• _DOCUMENT TEXT_:
________________

B - It’s simple arithmetic. We got pay the band, bus, road crew, drives, air fares, and yada yada yada. And the outgoings excess the incomings. On the American tour, to the tune of $100,000 dollars.
E - Who picks up that?
B - What happens is that the record company puts up tour support. In the case of CMC, they stumped up $100,000 dollars, but they deducted it from my record deal, or at part of it anyhow. They would put up some of it. In Europe, we have a short fall, at the moment, round about $60,000 dollars and I have to pay for that.
E - That stinks!
B - Yea, That’s just the way it is. If we sell out some of the shows and sell sh*t loads of T-shirts, maybe we can slash that by three quarters, but at the moment we are looking at $60,000 dollars plus.
E - If I was to join Iron Maiden back in 1987 or 1988. How much would someone make per show, per month?
B - That’s very difficult to say, because we weren’t actually paid on that basis. Basically, what happens is you do the tour and you do the albums and at the end of the whole deal, what’s left over at the end of the year is just divvied up.
E - So it’s not as glamorous as it seems. The Rolling Stones make $80 billion a show...
B - (laughs) Forget it. Forget that sh*t. Maiden, is a hard working band and we spent a lot of money on our productions and sometimes we spend so much money that we ended at the end of the tour people have made a decent living out of it, but nobody was like millionaires or bullsh*t like that.
E - From all of the royalties and money you’ve made from Maiden, are you financially set?
B - Certainly, it’s not to the point where I can put my feet up and say, ya know I’ll just go live at the beach. No, I can’t go do that. If I wanted to do that hmm…I probably couldn’t do that even if I wanted to do that. If I wanted to sell my house and sell everything and live in a shack somewhere, yea I could probably live in the beach. But I don’t want to do that, I like living in London. I have three kids to put through school and I’ve got another 12-15 years of that.
E - So you think you going to be music another 12-15 years?
B - NO! I’ll be in music probably until I croak. This is not something that is affected by that. I think even if I’d quit music completely, for any reason, I would only have stopped playing the commercial music game. I wouldn’t stop singing, in actual fact, I’d probably just be learning to play the acoustic guitar better and just being doing acoustic on my own, It’d be fun.

________________

• _COLLECTED MATERIAL_:
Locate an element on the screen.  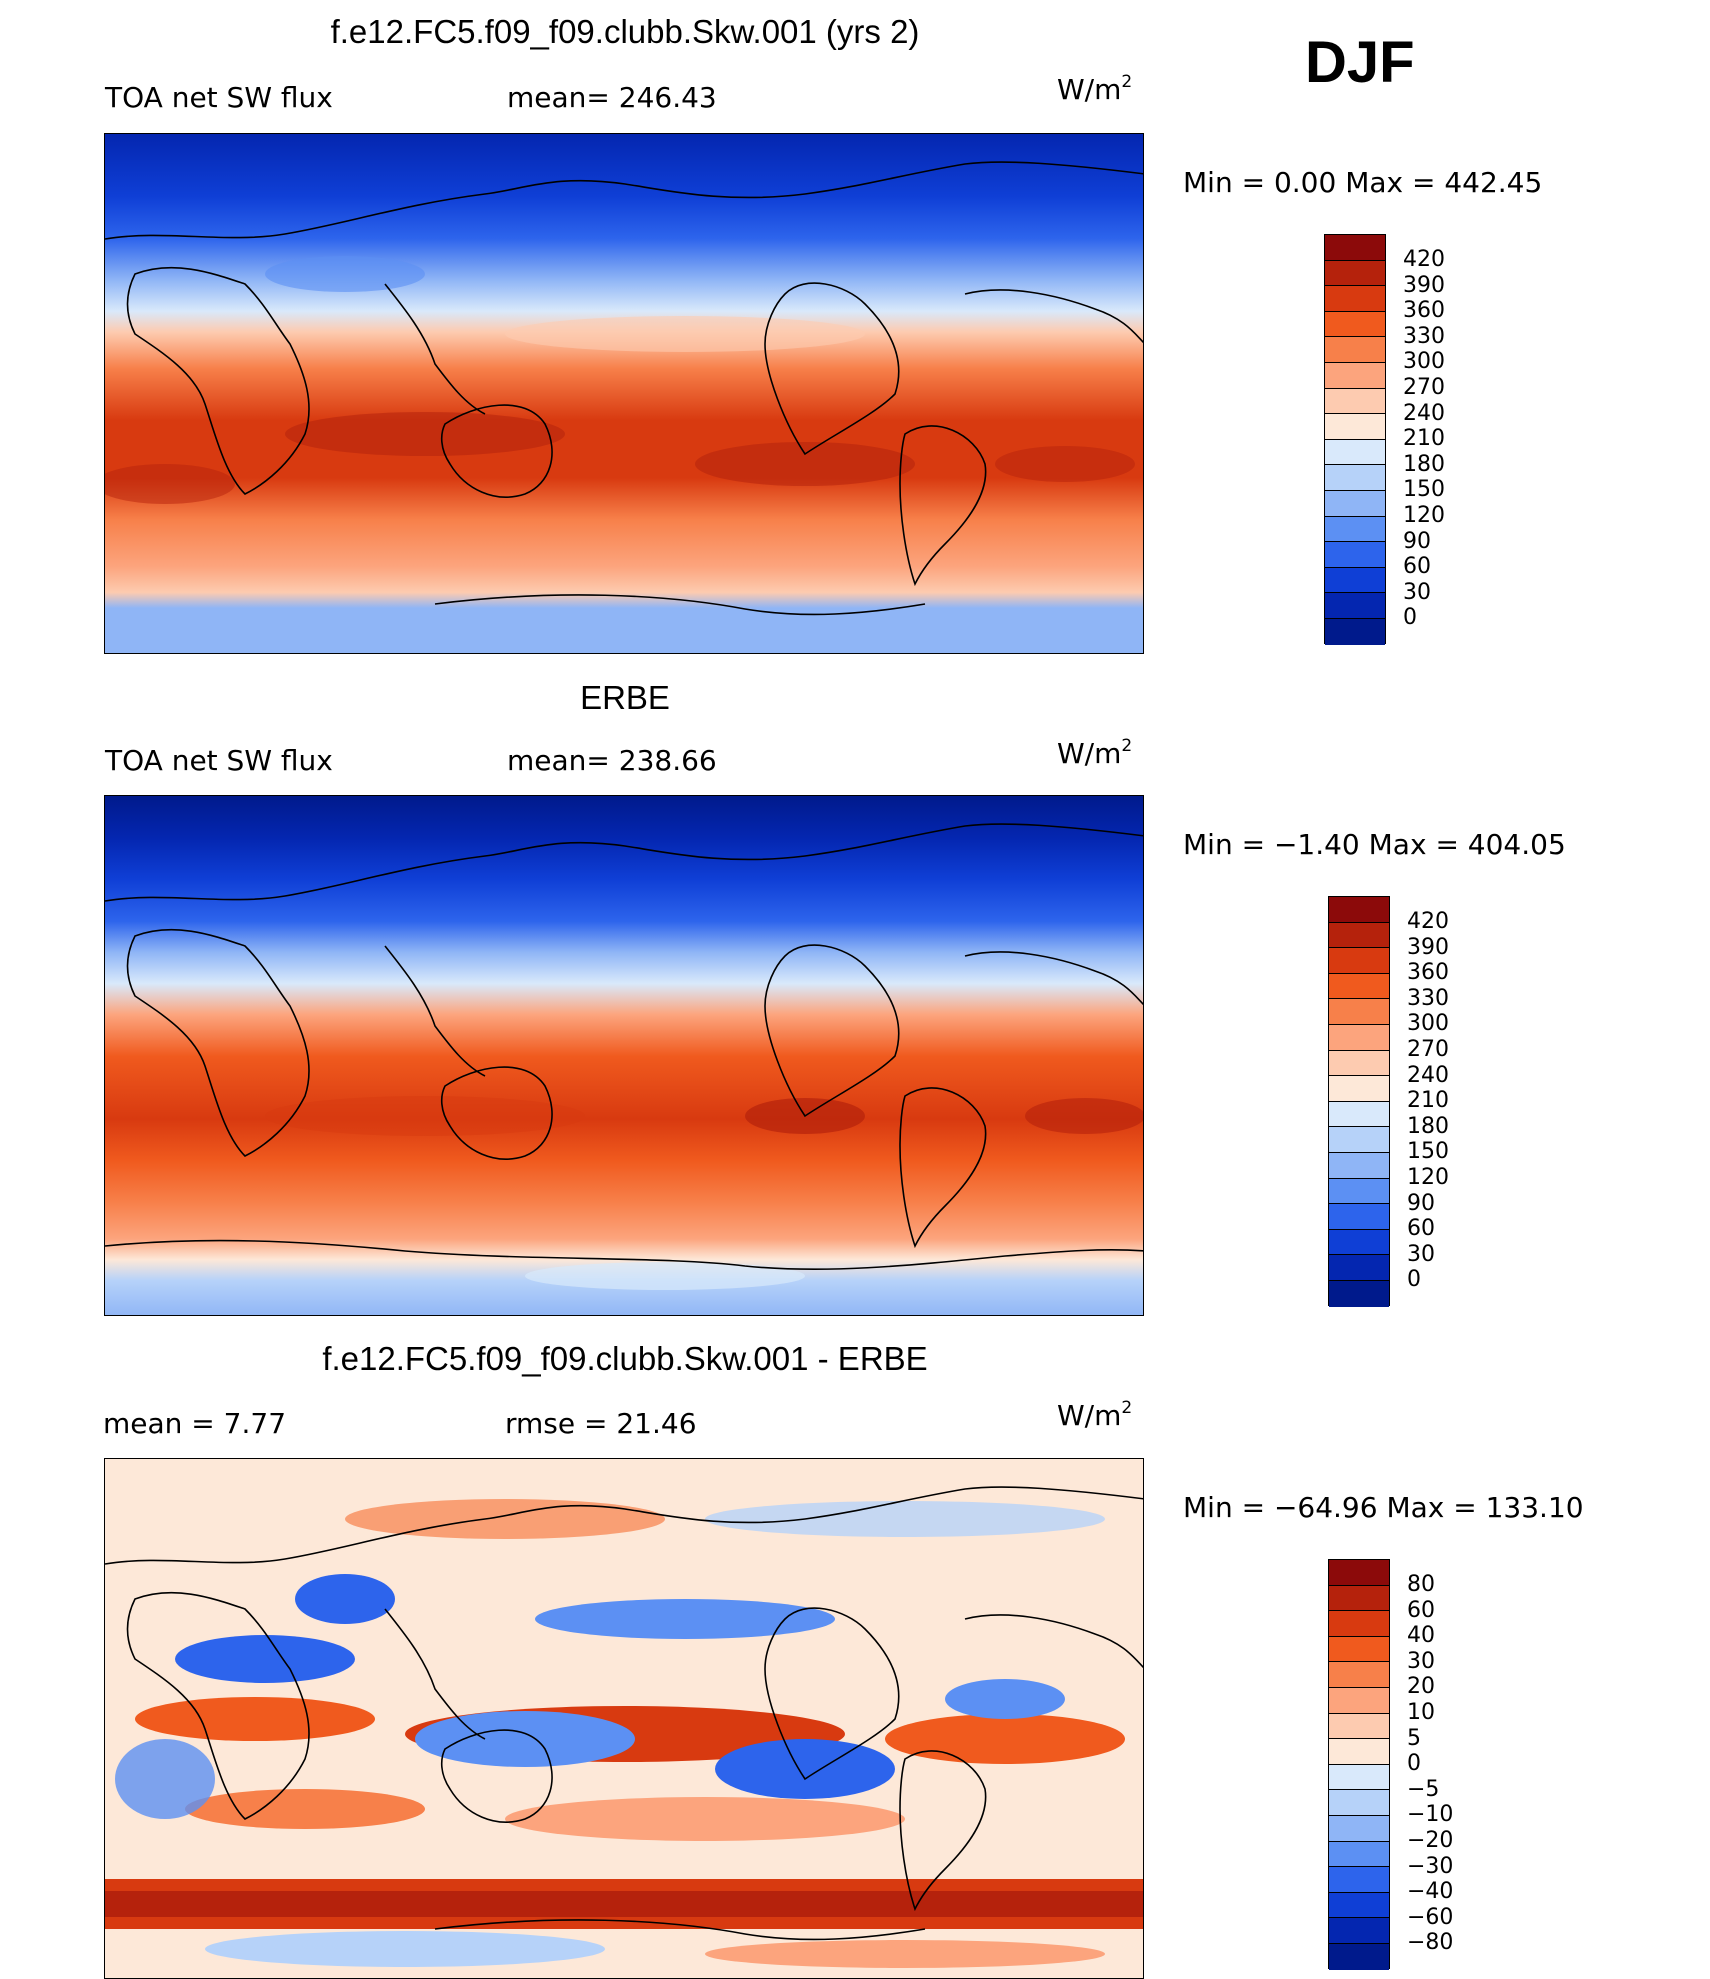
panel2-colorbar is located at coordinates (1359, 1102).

________________

• _ACTIVITY LIST_:
1. In the interview, which city does B say is a pleasant place to live?
2. Reproduce word for word the part of the interview starting with "B - (laughs)" and going on through "you financially set?".

• _ANSWERS BY ITEM_:
1. London

2.
B - (laughs) Forget it. Forget that sh*t. Maiden, is a hard working band and we spent a lot of money on our productions and sometimes we spend so much money that we ended at the end of the tour people have made a decent living out of it, but nobody was like millionaires or bullsh*t like that.
E - From all of the royalties and money you’ve made from Maiden, are you financially set?